Жбанов вскочил, но рванувшись, зацепился за приступок, грохнулся на колени, и на четвереньках, подвывая, борясь с тошнотой и отворачиваясь, шмыгнул мимо тёмно-бордовой лужицы, наползавшей из-под неподвижного тела Степанцева.
По его словам, он сильно тогда напугался и, трясясь в ознобе страха, не сразу пришёл в себя. Юрка слыл бухариком, вечно сочиняющим высмеиваемые, не принимаемые всерьёз фантастические небылицы в стиле бредовых видений «белой горячки». Все над ним похохатывали, оттого Равёнок, вероятно, посчитал: Рюрику, даже, если он сболтнёт лишнее, не поверят.

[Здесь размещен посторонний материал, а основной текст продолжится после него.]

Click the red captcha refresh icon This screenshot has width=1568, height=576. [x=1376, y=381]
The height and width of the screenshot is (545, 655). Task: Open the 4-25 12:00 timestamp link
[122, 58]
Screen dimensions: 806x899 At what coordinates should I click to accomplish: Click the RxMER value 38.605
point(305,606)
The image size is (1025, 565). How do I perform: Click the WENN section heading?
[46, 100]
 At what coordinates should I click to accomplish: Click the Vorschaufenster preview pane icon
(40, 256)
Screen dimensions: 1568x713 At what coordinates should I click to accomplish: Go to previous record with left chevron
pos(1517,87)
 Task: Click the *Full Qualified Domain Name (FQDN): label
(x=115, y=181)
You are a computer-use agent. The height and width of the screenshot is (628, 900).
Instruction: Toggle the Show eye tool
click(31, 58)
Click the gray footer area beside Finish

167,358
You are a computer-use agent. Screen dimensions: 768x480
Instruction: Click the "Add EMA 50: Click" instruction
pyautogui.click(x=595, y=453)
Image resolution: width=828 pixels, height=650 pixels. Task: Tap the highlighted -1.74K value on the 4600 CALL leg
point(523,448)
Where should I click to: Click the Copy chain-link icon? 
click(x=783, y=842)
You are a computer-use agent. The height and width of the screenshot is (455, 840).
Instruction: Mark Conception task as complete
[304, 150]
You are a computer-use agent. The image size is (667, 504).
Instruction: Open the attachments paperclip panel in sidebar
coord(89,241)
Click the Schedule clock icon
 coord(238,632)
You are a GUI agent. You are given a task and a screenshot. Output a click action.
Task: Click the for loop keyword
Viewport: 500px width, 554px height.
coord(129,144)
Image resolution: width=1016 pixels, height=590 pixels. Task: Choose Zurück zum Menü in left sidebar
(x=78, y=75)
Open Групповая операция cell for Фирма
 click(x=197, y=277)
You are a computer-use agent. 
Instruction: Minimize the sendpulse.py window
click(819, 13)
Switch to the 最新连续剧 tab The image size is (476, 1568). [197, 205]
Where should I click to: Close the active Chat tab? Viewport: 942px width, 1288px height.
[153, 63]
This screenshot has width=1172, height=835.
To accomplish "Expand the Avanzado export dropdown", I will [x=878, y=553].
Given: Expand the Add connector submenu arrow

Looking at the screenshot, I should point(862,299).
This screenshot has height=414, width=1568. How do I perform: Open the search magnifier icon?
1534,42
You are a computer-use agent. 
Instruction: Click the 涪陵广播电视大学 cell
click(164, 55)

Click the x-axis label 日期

Действительно, рассказы Рюрика не могли уже ничего изменить, да никто и не хотел ничего менять.
Жбанова, частенько заходившего к нам в гости, я запомнил всполошным, поддатым мужичонкой, влачащим мрак пережитого, небрежно прикинутым и плохо бритым, пахнущим кислым вином и куревом, травящим байки и подмигивающим приятелю на предмет «вмазать». Выше среднего роста, плотный, он напоминал весеннего енота, весёлого и суетливого. К нам, детям, Рюрик относился хорошо, играл с нами пластмассовым конструктором и учил мастерить самолётики из бумаги.
Через два года после описанных событий сам Рюрик, попал, как всегда спьяну, в довольно неприятную историю, снова чудом спасшись. Случилось это в январе месяце, когда некто Николай Соколов, сельский алкаш, выйдя из привычного беспробудного месячного запоя и в хлам полаявшись с супругой, с которой не разводился, ибо уходить ему было некуда, собрался посмешить народ оцепенелый и укатить на заработки в Сибирь. Стребовав с жены 200 р. за то, что оставит её и ребёнка в покое и навечно уедет к Ледовитому морю-океану, он с Рюриком, считавшимся его непременным собутыльником, добрался до Тачанска, и в компании знакомых забулдыг пропил дорожные.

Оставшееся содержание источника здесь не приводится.